• _Trecho apresentado_:
★ ★ ★ ★ ★

Nessa perspectiva, a contribuição de Minsky assume uma relevância mais profunda. Torna-se urgente definir melhor os momentos Minsky e identificar suas relações com a economia de Minsky. Esta é a tarefa precisa do presente livro.

4. O OBJETIVO DO LIVRO

O objetivo deste livro é diferente daquele de Leijonhufvud (1968), que ao escrever sobre Keynes contrastou a economia keynesiana com a economia de Keynes. O hiato entre o que Keynes realmente escreveu e as interpretações subsequentes havia se tornado tão amplo que uma reexaminação crítica era necessária. A integridade da mensagem original estava em perigo e precisava ser restaurada.

No entanto, este livro sobre Minsky não implica que a vasta literatura existente sobre o chamado "momento Minsky" seja necessariamente uma deturpação de seu pensamento original; apenas ressalta a necessidade de inserir o que foi recentemente descoberto sobre a análise de Minsky durante a Grande Recessão em seu programa de pesquisa ao longo da vida, para obter uma visão mais completa tanto de sua perspectiva quanto de seu aparato analítico.

Nessa perspectiva, a tarefa não é simplesmente repropor as ideias originais de Minsky, mas verificar como elas são capazes de responder aos desafios decorrentes da evolução tanto da economia quanto da disciplina. Isso significa que o propósito profundo do livro é mais ampliar a perspectiva do debate do que desenvolver uma abordagem "destruens" em relação à literatura atual. Em particular, não pretende participar do debate sobre se Minsky teria sido conhecido muito mais cedo se não tivesse encapsulado sua análise de instabilidade financeira dentro de um quadro heterodoxo.

★ ★ ★ ★ ★

Registros de localização de palavras e elementos:

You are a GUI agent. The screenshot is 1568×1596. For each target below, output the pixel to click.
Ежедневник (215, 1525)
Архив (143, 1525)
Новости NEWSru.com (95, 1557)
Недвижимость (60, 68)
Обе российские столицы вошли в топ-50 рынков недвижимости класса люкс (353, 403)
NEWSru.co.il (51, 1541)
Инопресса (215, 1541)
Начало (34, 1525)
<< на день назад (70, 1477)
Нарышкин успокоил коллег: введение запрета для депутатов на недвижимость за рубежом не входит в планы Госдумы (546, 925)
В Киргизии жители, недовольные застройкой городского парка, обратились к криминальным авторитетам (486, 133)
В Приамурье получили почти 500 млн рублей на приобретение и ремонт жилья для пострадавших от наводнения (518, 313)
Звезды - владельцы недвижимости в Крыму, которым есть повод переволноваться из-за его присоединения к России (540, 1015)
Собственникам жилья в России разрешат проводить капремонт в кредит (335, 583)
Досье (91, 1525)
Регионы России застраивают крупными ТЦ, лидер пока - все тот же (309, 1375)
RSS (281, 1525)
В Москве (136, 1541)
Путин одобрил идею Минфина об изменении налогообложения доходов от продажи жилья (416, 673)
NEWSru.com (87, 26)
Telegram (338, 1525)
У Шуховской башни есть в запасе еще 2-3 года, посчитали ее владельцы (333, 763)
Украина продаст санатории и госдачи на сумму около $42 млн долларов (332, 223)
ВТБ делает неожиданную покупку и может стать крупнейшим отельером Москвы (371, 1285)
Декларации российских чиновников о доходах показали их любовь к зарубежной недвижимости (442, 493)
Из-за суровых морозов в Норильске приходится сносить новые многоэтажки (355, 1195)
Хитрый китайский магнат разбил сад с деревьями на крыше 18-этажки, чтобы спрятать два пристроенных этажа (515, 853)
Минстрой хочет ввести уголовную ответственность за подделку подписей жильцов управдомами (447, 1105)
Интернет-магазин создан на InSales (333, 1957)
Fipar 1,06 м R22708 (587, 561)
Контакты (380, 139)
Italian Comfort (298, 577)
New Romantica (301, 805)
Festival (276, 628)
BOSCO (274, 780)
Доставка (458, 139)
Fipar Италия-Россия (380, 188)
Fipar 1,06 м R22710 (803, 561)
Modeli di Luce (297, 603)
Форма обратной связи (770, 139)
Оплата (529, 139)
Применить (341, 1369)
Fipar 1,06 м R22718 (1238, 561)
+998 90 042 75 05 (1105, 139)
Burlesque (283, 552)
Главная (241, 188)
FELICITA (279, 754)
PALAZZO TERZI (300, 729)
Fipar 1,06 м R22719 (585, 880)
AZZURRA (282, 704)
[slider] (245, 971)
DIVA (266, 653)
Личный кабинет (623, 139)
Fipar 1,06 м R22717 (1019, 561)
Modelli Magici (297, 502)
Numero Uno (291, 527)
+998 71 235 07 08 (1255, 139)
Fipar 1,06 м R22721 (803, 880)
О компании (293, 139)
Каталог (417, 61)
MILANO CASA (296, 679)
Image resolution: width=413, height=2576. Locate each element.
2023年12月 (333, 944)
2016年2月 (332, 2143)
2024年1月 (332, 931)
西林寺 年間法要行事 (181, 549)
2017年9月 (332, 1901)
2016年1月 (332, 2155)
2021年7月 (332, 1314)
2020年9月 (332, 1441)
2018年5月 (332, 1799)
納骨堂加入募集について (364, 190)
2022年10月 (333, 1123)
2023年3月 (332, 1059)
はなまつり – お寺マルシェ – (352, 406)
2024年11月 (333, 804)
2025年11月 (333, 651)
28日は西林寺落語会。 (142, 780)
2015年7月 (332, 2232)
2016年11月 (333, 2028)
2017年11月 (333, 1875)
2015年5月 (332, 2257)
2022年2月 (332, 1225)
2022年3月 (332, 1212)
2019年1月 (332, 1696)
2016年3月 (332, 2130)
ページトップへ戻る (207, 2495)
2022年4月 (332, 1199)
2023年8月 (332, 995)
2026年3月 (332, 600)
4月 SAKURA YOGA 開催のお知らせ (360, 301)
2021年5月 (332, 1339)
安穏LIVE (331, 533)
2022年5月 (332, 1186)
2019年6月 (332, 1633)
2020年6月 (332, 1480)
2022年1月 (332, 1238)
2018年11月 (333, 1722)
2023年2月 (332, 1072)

★ ★ ★ ★ ★

• _Problemas a resolver_:
1. No trecho sobre o livro dedicado a Minsky, de qual obra se diferencia o objetivo desse livro?
2. Retome o trecho sobre o livro dedicado a Minsky, dando continuidade ao texto a partir do ponto em que ele se encerra.

• _Respostas ao exercício_:
1. Da obra de Leijonhufvud (1968), que, ao escrever sobre Keynes, contrastou a economia keynesiana com a economia de Keynes.

2.
Essas questões, embora muito importantes e fascinantes, não serão diretamente abordadas neste livro. Sua ambição é, em vez disso, tentar apresentar a hipótese de instabilidade financeira como um caso particular de sua visão geral sobre a evolução de sistemas dinâmicos complexos. A tese apresentada é que a hipótese de instabilidade financeira pode ser melhor compreendida dentro de um arcabouço teórico marcado por três características fundamentais:

1. uma interdependência entre aspectos monetários e reais;

2. a presença de forças de mercado endogenamente desestabilizadoras contrabalançadas por dispositivos de contenção;

3. a existência de dinâmicas complexas onde essas forças opostas estimulam uma evolução do sistema econômico que está longe de ser um processo mecânico.

Essas características devem ser consideradas conjuntamente e analisadas em sua evolução ao longo do tempo para se obter uma visão satisfatória da economia de Minsky. No entanto, para enfrentar os desafios decorrentes tanto da presença de novos fatos estilizados quanto dos avanços da disciplina, é necessário entrar na "caixa-preta" de Minsky para aprofundar e ampliar sua análise.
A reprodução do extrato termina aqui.